Redistributed Current Density in Lateral Organic Light-Emitting Transistors Enabling Uniform Area Emission with Good Stability and Arbitrary Tunability

Organic light-emitting transistors (OLETs), integrating the functions of an organic field-effect transistor (OFET) and organic light-emitting diode (OLED) in a single device, are promising for the next-generation display technology. However, the great challenge of achieving uniform area emission in OLETs with good stability and arbitrary tunability hinders their development in this field. Herein, an effective solution to obtain well-defined area emission in lateral OLETs by incorporating a charge-transport buffer (CTB) layer between the conducting channel and emitting layer is proposed. Comprehensive theoretical simulation and experimental results demonstrate redistributed potential beneath the drain electrode under the shielding effect of the CBT layer, resulting in a highly uniform current density. In this case, uniform recombination of balanced holes and electrons can be guaranteed, which is essential for the formation of area emission in the following OLETs. RGB OLETs with uniform area emission are constructed, which show good gate tunable ability (ON/OFF ratio 10(6)), high loop stability (over 200 cycles) and high aperture ratio (over 80%) due to the arbitrary tunability of the device geometry.
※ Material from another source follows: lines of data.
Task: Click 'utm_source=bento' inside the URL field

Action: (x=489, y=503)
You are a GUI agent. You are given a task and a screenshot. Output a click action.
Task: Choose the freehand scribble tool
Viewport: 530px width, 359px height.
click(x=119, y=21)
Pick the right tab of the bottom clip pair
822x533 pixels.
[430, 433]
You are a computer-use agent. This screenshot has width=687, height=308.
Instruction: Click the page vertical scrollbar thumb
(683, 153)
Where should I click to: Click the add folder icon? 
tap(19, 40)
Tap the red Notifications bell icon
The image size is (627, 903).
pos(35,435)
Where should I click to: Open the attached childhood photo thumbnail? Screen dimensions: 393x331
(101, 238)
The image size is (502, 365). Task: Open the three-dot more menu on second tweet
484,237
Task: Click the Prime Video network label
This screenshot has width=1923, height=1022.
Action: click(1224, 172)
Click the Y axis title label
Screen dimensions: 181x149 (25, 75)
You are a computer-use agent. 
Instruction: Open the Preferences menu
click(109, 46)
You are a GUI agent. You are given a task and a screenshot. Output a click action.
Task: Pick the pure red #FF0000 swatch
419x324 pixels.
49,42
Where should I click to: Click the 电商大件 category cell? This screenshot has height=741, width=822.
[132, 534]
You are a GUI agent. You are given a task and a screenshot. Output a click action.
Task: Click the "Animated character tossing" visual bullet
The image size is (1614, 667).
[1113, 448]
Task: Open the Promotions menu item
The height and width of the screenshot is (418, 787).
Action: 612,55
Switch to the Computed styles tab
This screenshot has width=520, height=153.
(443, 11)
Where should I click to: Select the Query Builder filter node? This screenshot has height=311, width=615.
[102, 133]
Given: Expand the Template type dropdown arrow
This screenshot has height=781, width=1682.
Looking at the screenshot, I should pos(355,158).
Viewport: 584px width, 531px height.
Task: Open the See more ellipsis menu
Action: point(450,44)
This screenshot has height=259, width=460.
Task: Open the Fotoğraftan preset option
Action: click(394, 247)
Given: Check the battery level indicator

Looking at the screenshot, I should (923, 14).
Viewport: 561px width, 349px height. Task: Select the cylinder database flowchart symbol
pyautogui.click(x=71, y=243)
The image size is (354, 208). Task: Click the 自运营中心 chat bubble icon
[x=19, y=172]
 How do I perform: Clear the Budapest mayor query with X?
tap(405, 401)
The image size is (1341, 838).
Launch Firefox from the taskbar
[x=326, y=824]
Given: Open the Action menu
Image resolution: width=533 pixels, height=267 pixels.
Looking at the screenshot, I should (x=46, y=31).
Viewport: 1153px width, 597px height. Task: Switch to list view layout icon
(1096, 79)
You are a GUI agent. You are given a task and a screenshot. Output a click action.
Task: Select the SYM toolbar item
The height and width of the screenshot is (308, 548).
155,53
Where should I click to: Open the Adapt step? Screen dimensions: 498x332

This work provides a new avenue for constructing area-emission lateral OLETs, which have great potential for display technology because of their good compatibility with conventional fabrication techniques.

Automated summary

This study proposes an effective solution to achieve uniform area emission in organic light-emitting transistors (OLETs), by incorporating a charge-transport buffer (CTB) layer between the conducting channel and emitting layer. Theoretical simulation and experimental results demonstrate the redistribution of potential beneath the drain electrode, resulting in a highly uniform current density. The constructed RGB OLETs show good gate tunable ability, high loop stability, and high aperture ratio, making them promising for display technology.